Note the last line - if we don't copy objects from the base class constructor function to the derived class constructor function, we can't use the derived class constructor function in place of the base class constructor function. I'd recommend running this code in a tab and checking out the prototype and __proto__ properties of each of the classes to better understand exactly what's happening.

The idea in TypeScript is that the constructor function of a derived class is a subtype of the constructor function of its parent class. This allows for factory patterns like the above.

Based on the answers here and the question, it seems like there's some confusion between prototype and __proto__. Changing prototype only changes the __proto__ of objects created via new; it does not affect the results of property lookups.

The static inheritance in TypeScript is a bit different from static inheritance in C# -- each class in the hierarchy gets its own copy of the static properties.
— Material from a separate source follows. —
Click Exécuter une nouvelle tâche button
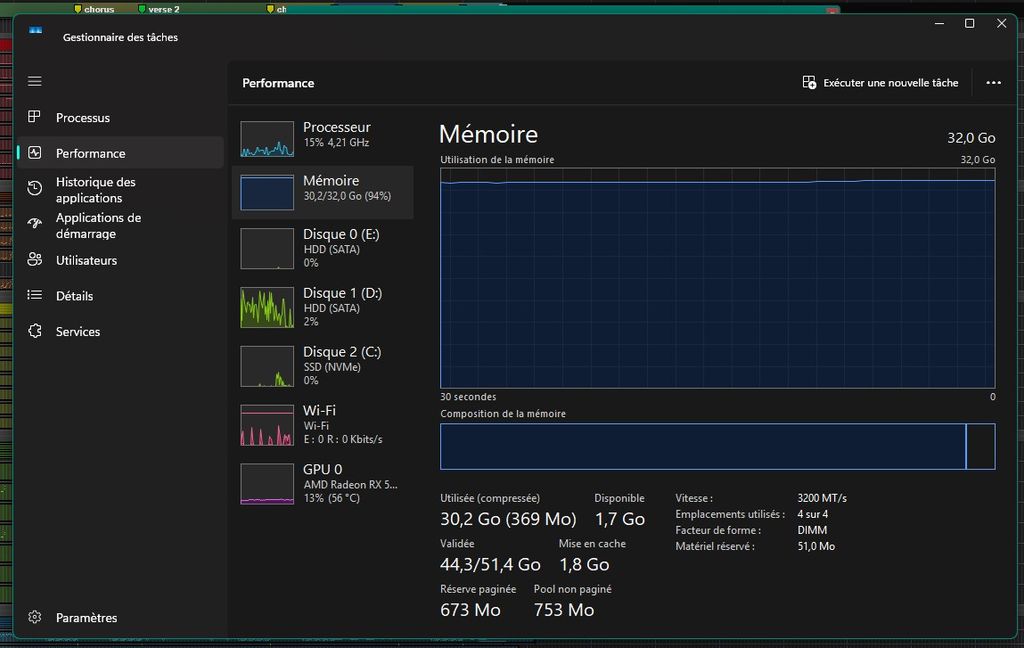 (x=880, y=83)
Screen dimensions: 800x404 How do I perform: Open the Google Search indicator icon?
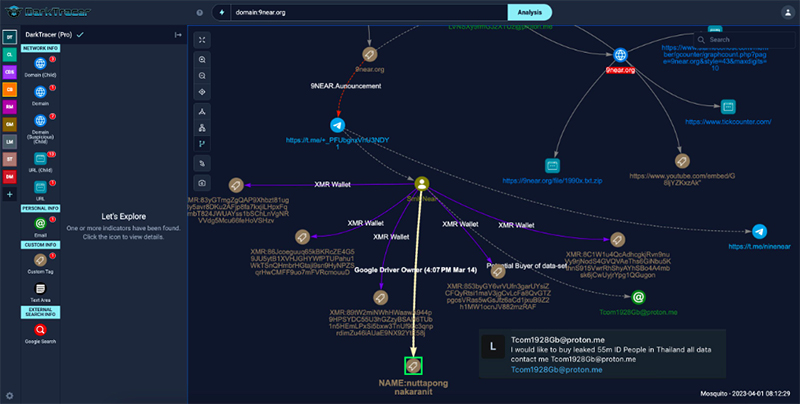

This might be what you expect, or not.

Answer 3

d[p] = b[p];.

it is done that way so b own properties are own properties of d.

My question is why is this copying required, just setting the Cat.prototype = _super;

It might seem like a detail but setting "static" properties on a prototype can have undesirable side effects.

imagine you have a static like property on b.

you want d to access this static property without having to call d.prototype.theStaticProperty.

That's how java or C# works.if B is a class that have X as a public static property(or method),then D that extends B has also a public static property or method X.

Answer 4

I think copying is required because we need to inherit only methods not properties. In the first line we actually create object properties. Prototype keeps only methods. Second line is required to prevent modifying base class prototype by code like this:

Cat.prototype.catMethod = function() { /* ... */ }

Derived classes need to have their own prototype. We define an anonymouse function. Actually we need its prototype only. this.constructor = d is required if we want to create instances of derived class with correct constructor property. In the third line we set correct prototype for temporary function __. This is actually inheritance of base class methods. In the last line we create prototype of derived class.